> **ROWS**:
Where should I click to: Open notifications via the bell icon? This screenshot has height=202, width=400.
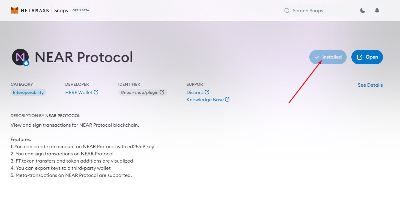(x=377, y=10)
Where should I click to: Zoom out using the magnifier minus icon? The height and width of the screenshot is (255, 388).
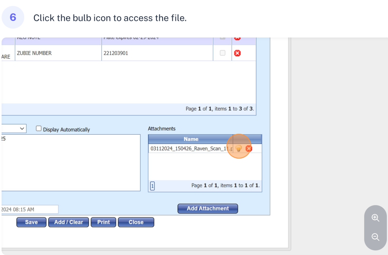(x=375, y=237)
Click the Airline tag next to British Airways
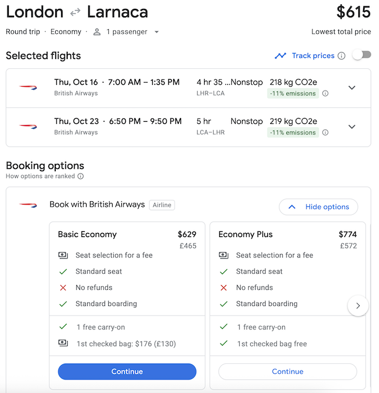The height and width of the screenshot is (393, 379). click(x=162, y=205)
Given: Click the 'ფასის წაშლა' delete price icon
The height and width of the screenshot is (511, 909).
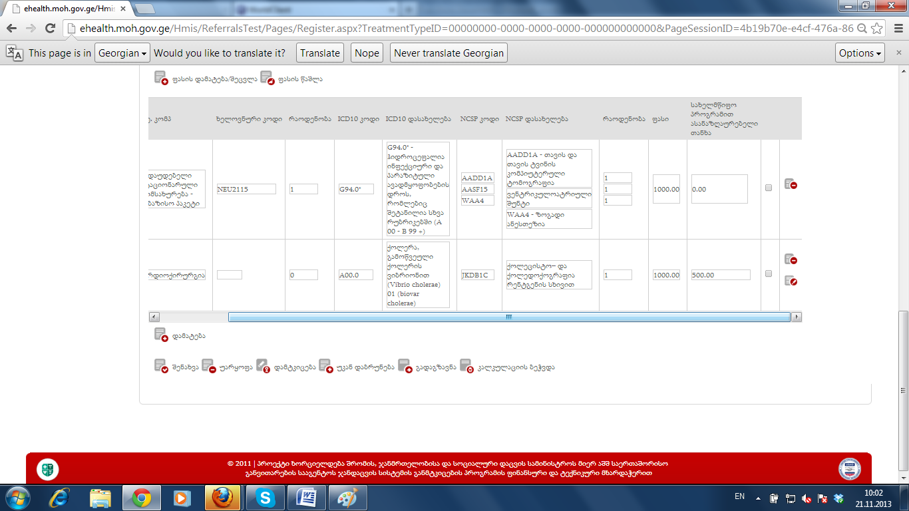Looking at the screenshot, I should [267, 78].
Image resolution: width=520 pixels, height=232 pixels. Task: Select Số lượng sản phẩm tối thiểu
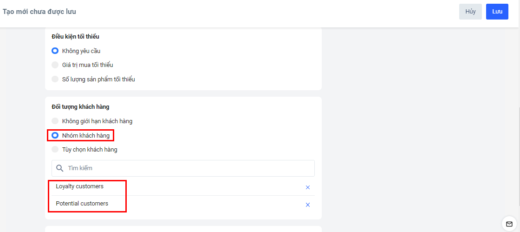55,79

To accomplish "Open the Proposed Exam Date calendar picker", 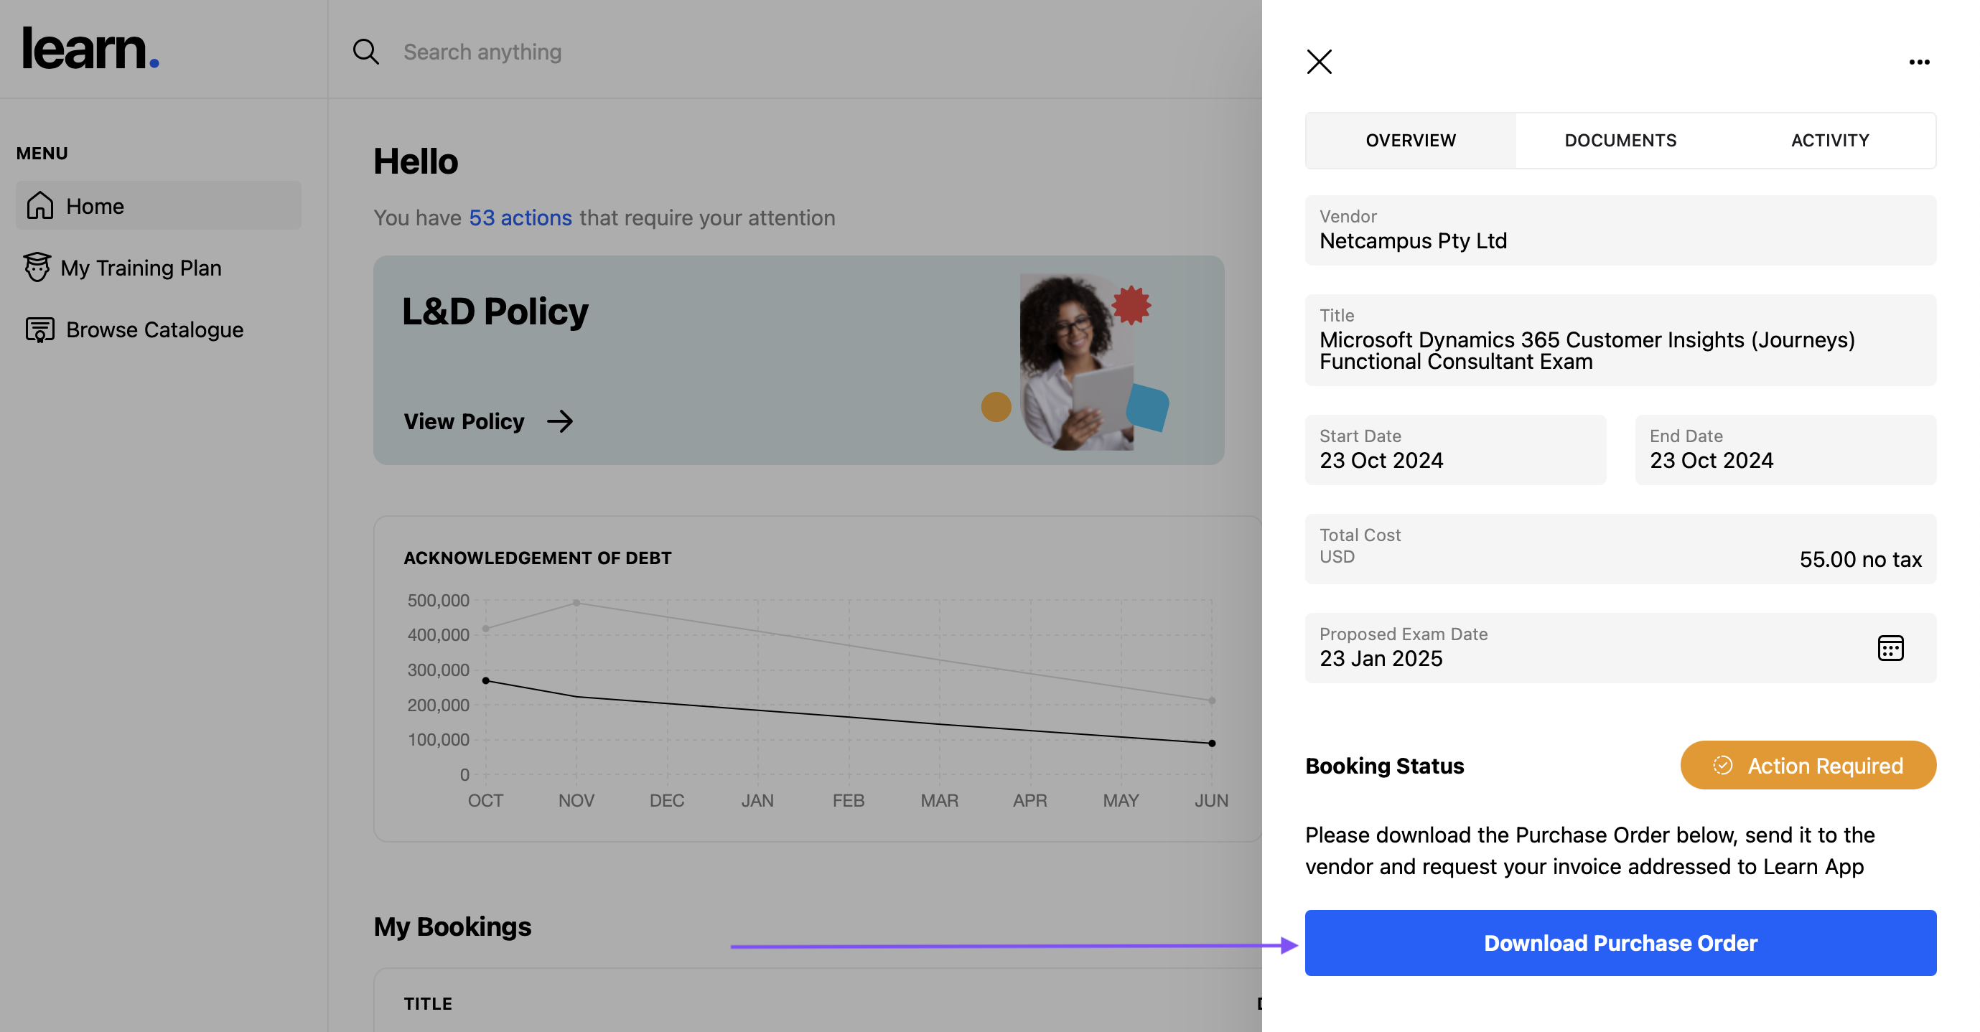I will (1890, 648).
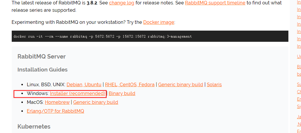Click the Installation Guides heading
Viewport: 301px width, 133px height.
(x=42, y=70)
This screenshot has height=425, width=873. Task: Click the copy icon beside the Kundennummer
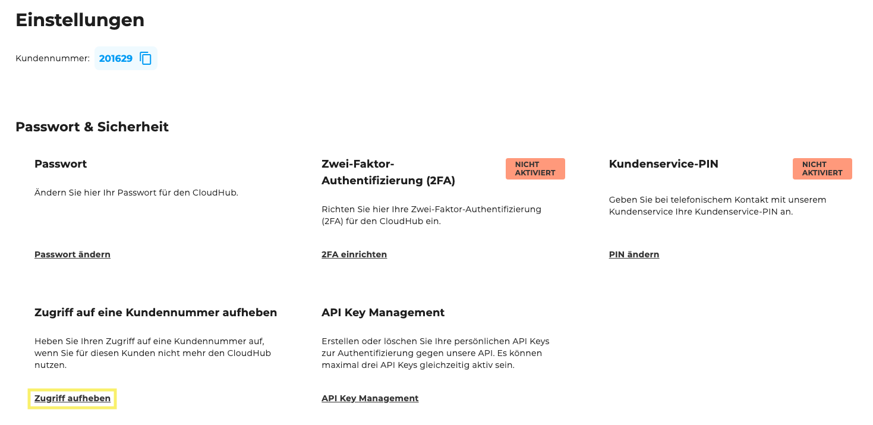(x=144, y=58)
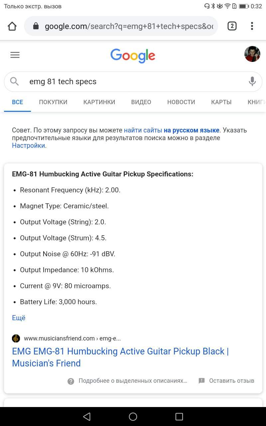
Task: Switch to the КАРТИНКИ tab
Action: (x=99, y=102)
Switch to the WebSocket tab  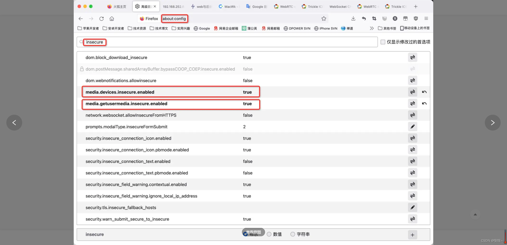tap(340, 7)
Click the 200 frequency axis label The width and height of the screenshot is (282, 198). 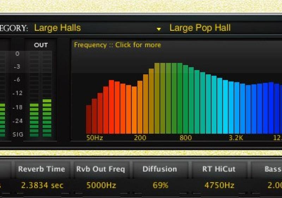click(140, 138)
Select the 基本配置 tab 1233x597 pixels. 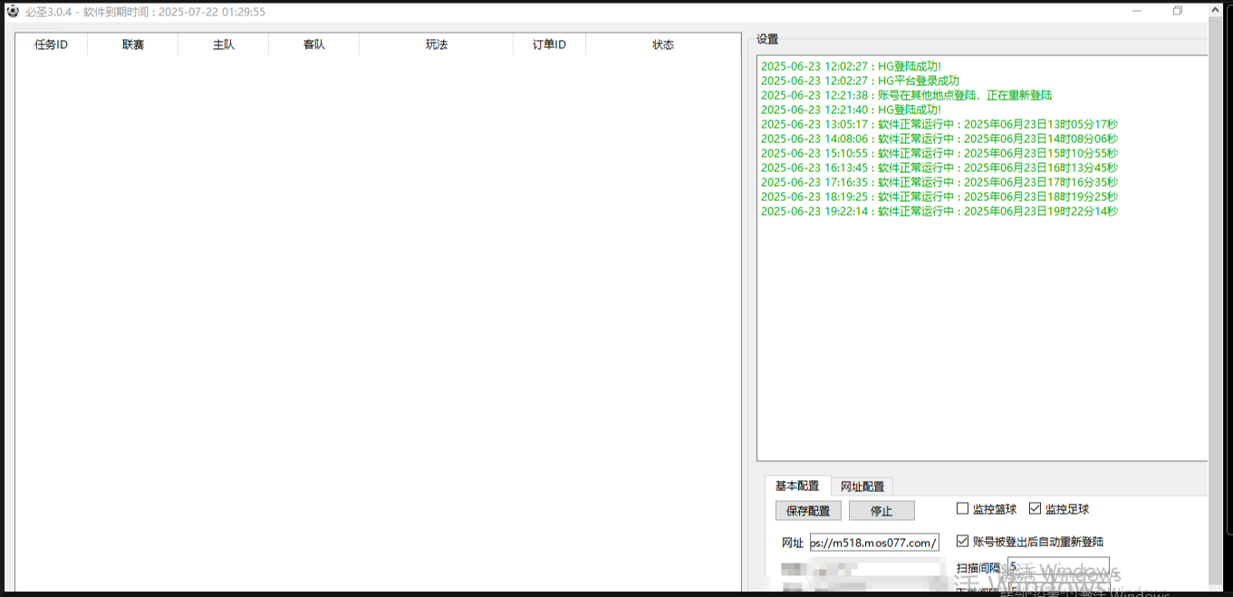[797, 486]
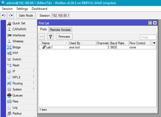Image resolution: width=161 pixels, height=117 pixels.
Task: Open the columns dropdown arrow in table header
Action: (154, 43)
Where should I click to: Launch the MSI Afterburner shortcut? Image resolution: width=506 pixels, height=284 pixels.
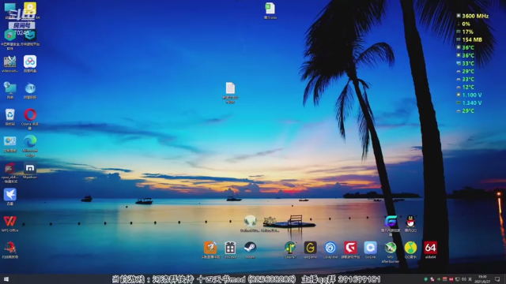tap(391, 252)
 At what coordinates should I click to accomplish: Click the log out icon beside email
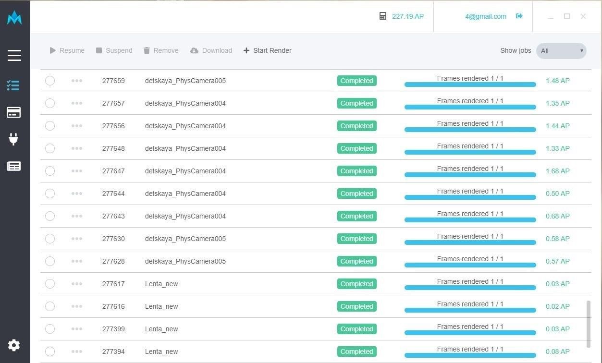[x=519, y=16]
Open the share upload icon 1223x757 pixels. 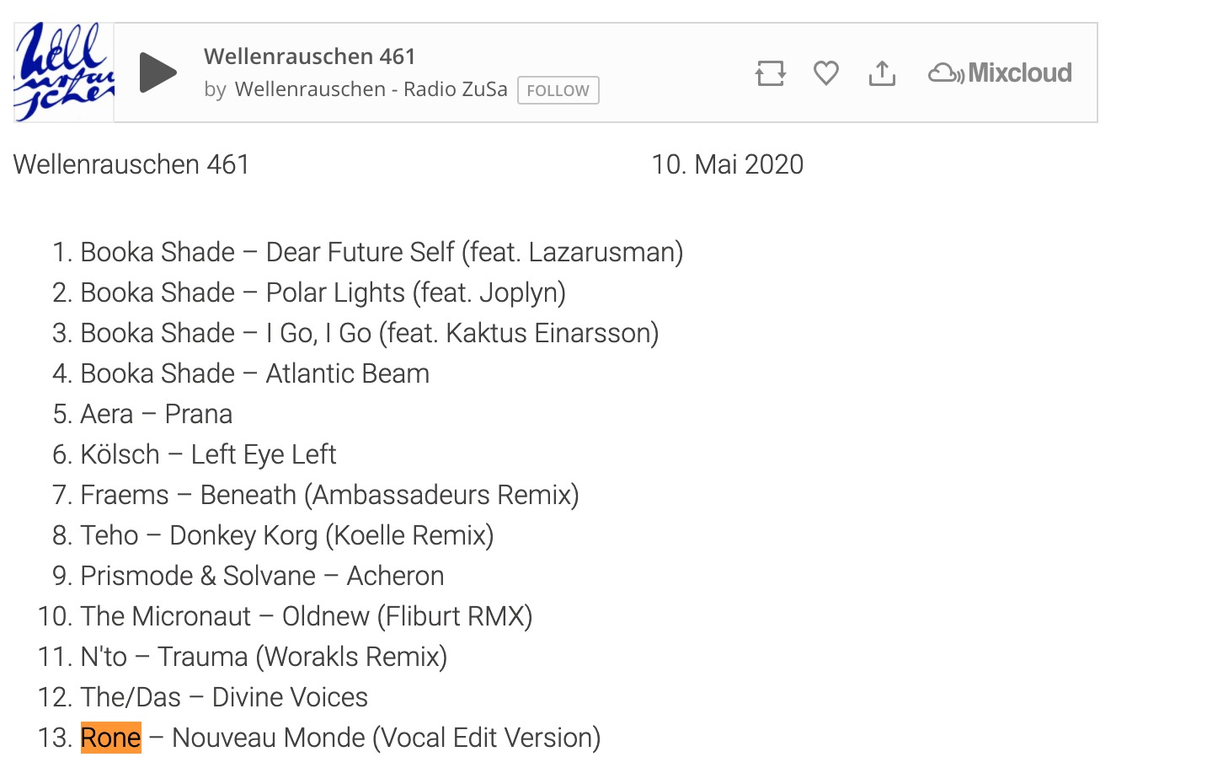pyautogui.click(x=882, y=73)
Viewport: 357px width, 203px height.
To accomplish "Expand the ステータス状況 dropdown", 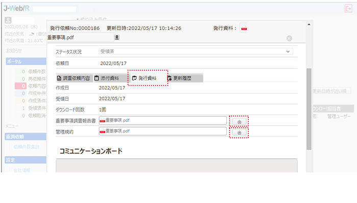I will pyautogui.click(x=196, y=51).
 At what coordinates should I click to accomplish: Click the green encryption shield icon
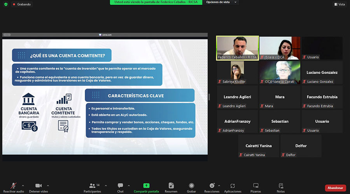click(x=6, y=4)
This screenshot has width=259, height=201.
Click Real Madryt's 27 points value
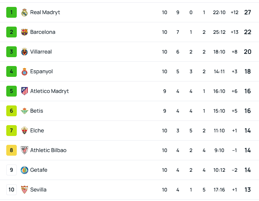(247, 12)
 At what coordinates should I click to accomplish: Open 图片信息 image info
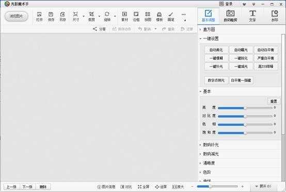point(106,187)
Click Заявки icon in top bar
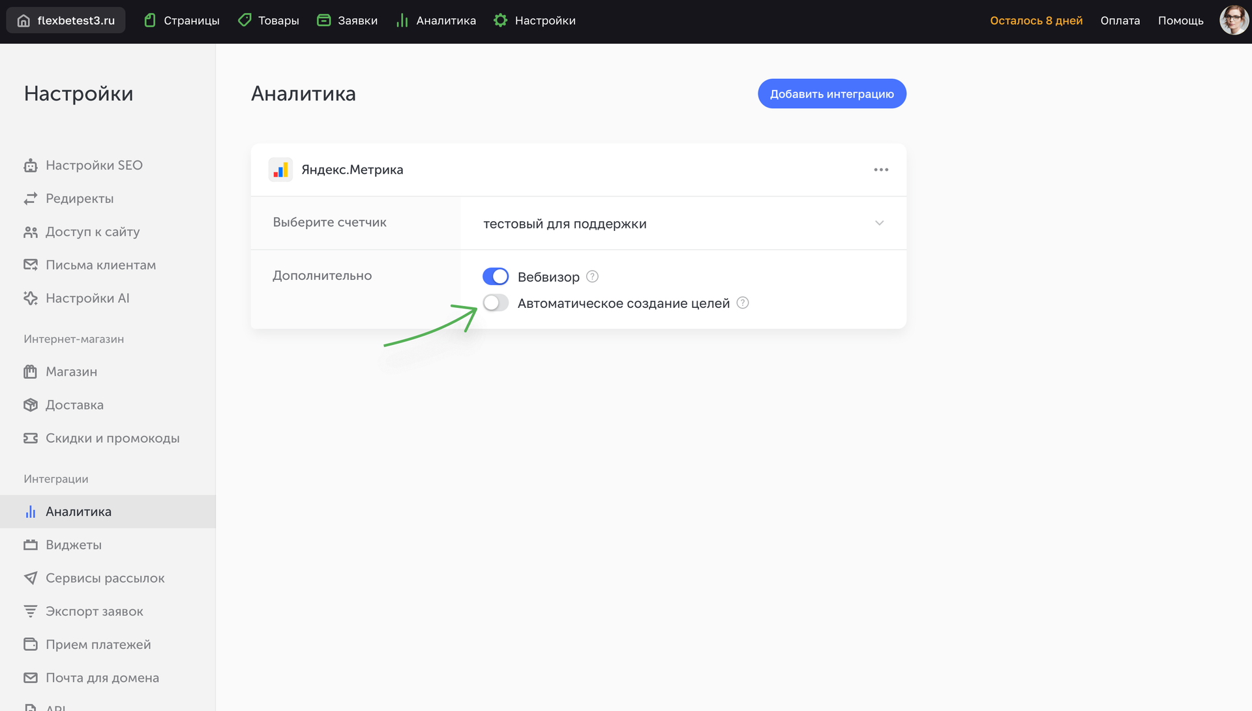 point(347,20)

> **AIM**: Rewrite the rows from the line containing "At what coordinates should I click to accomplish: Open" through the end of the rows, both ends included, keeping the requests and shifting every coordinate in the answers up by 5. Leave the pictures out.

> **COMPLETED TASK**:
 At what coordinates should I click to accomplish: Open 图片信息 image info
point(111,192)
Click Заявки icon in top bar
 point(352,25)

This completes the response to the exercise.